In the old days, we did this:

User.find(:all, :conditions => { :subscribed => true }, :order => 'created_at DESC' )

And then this:

User.find_all_by_subscribed(true, :order => 'created_at DESC' )

How about this?

User.for_subscribed(true).order_by('created_at DESC').find(:all)

Here’s the how!

class User < ActiveRecord::Base
  named_scope_for :subscribed
end

Whup-cha!

class ActiveRecord::Base
  def self.named_scope_for attribute
    named_scope "for_#{attribute}",
      lambda { |attribute_value| { :conditions => { attribute => attribute_value } } }
  end
 
  named_scope :order_by, Proc.new { |*attributes|
    raise ArgumentError, 'You must specify an attribute to order by' if attributes.blank?
    { :order => attributes.join(', ') }
  }
end

Check it out it here, or install using git.

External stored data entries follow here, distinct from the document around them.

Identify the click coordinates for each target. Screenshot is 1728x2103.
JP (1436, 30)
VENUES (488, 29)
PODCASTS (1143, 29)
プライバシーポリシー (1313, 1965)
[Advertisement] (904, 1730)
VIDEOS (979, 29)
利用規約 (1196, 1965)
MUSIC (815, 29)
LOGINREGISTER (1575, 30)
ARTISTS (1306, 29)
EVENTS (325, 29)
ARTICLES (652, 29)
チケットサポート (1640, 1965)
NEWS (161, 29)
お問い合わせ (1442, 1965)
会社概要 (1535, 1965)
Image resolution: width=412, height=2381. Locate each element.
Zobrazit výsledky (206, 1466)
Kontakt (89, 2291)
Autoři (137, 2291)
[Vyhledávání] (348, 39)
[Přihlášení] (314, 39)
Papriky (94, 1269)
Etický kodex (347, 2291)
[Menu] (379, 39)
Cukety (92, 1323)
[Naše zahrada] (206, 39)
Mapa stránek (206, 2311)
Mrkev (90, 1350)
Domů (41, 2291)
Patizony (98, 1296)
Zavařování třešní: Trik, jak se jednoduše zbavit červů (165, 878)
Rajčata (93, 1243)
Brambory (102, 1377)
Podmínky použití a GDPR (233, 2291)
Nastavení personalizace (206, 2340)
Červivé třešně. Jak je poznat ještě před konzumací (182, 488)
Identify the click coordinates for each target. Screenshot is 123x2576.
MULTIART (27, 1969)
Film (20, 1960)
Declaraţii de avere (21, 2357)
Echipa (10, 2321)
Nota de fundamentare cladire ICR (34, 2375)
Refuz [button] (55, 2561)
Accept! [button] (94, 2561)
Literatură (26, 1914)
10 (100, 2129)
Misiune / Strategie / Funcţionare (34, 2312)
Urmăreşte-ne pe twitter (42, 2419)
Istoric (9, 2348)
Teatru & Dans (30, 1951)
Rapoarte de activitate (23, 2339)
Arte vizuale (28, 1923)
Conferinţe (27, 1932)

git clone git://github.com/duncanbeevers/named_scope_for.git vendor/plugins/named_scope_for

2 Comments

  1. Jason Watkins

    Actually, both of the first two API’s were in the first versions of rails I used (0.5). I’m not sure one is older than the other.

    I think google app’s data api shows the next step: queries are classes.

  2. duncanbeevers

    Indeed, that seems to be exactly what’s being discussed in the ActiveRecord Refactoring wiki.